WHAT IS EXPECTED: Which lines of the material contain the word "output"? Show each one.

GIVEN INFORMATION:
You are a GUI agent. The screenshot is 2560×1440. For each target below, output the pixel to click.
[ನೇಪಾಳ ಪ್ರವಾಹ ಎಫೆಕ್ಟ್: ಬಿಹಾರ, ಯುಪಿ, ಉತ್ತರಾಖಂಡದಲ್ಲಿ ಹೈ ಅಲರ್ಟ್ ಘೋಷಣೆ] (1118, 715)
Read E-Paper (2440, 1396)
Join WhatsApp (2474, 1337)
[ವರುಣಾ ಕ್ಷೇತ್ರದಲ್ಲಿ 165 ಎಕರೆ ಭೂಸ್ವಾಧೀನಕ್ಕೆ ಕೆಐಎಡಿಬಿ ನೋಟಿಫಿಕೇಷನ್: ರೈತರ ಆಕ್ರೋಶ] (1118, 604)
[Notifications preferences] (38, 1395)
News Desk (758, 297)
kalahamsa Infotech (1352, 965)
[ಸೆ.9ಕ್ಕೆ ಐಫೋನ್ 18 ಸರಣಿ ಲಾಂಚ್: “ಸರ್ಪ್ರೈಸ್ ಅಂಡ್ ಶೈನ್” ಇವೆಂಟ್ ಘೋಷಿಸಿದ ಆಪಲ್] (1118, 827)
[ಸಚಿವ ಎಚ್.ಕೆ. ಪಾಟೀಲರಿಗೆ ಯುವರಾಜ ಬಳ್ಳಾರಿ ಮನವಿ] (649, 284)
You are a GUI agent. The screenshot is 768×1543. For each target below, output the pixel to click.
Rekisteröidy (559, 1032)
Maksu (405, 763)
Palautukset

SOLUTION TO THE EXERCISE:
You are a GUI agent. The screenshot is 2560×1440. For each target below, output the pixel to click.
You are a GUI agent. The screenshot is 768×1543. For each target below, output the pixel to click.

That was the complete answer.